For moose and deer see Indian book.

Complains of the wolf as the great devourer of bear, moose, and deer, which kept them from multiplying more.

For porcupine and raccoon vide Indian book.

Gray squirrels were evidently more numerous than now.

I do not know whether his ounce or wild cat is the Canada lynx or wolverine. He calls it wild cat and does not describe the little wildcat. (Vide Indian book.) Says they are accounted “very good meat. Their skins be a very deep kind of fur, spotted white and black on the belly.” Audubon and Bachman make the Lynx rufusblack and white beneath.

Says the beaver are so cunning the English “seldom or never kill any of them, being not patient to lay a long siege” and not having experience.

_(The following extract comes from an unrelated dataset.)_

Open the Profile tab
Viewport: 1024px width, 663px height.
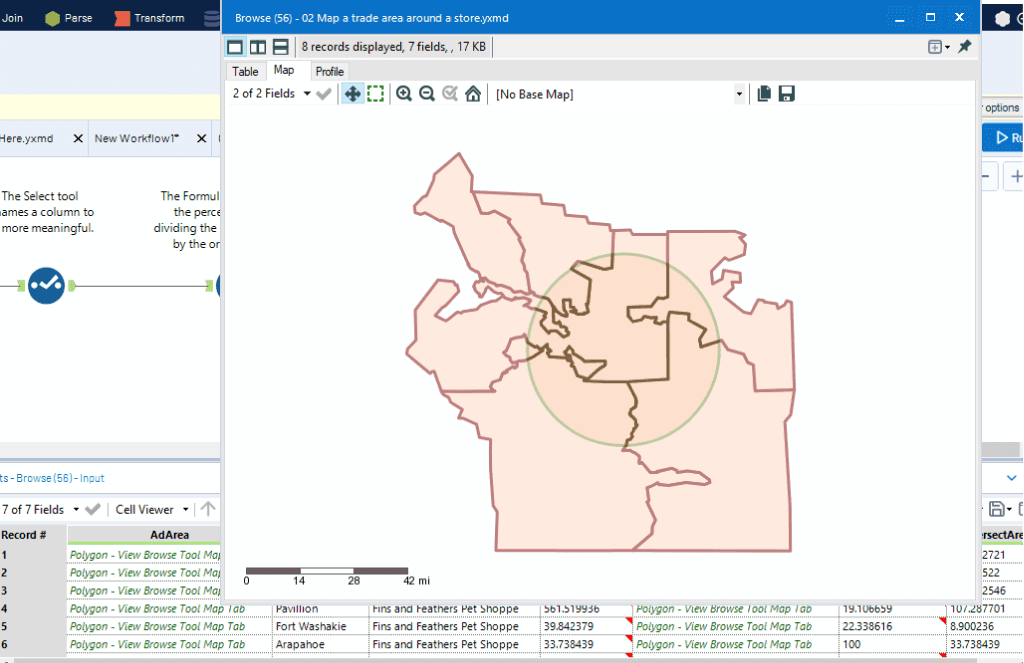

Eagles are probably less common; pigeons of course (vide Indian book); heath cocks all gone (price “four pence”); and turkeys (good cock, “four shillings”). Probably more owls then, and cormorants, etc., etc., sea-fowl generally (of humilities he “killed twelve score at two shots”), and swans. Of the crane, “almost as tall as a man,” probably blue heron, — possibly the whooping crane or else the sandhill, — he says, “I have seen many of these fowls, yet did I never see one that was fat, though very sleaky;” neither did I. “There be likewise many Swans, which frequent the fresh ponds and rivers, seldom consorting themselves with ducks and geese; these be very good meat, the price of one is six shillings.” Think of that!

Sturgeon were taken at Cape Cod and in the Merrimack especially, “pickled and brought to England, some of these be 12, 14, and 18 feet long.” An abundance of salmon, shad, and bass, — “The stately Bass old Neptune’s fleeting post, That tides it out and in from sea to coast;” “one of the best fish in the country,” taken “sometimes two or three thousand at a set,” “some four foot long,” left on the sand behind the seine; sometimes used for manure. “Alewives...in the latter end of April come up to the fresh rivers to spawn, in such multitudes as is almost incredible, pressing up in such shallow waters as will scarce permit them to swim, having likewise such longing desire after the fresh water ponds, that no beatings with poles, or forcive agitations by other devices, will cause them to return to the sea, till they have cast their spawn.”

“The Oysters be great ones in form of a shoe-horn, some be a foot long; these breed on certain banks that are bare every spring tide. This fish without the shell is so big, that it must admit of a division before you can well get it into your mouth.” For lobsters, “their plenty makes them little esteemed and seldom eaten.” Speaks of “a great oyster bank” in the middle of Back Bay, just off the true mouth of the Charles, and of another in the Mistick. These obstructed the navigation of both rivers.Vide book of facts.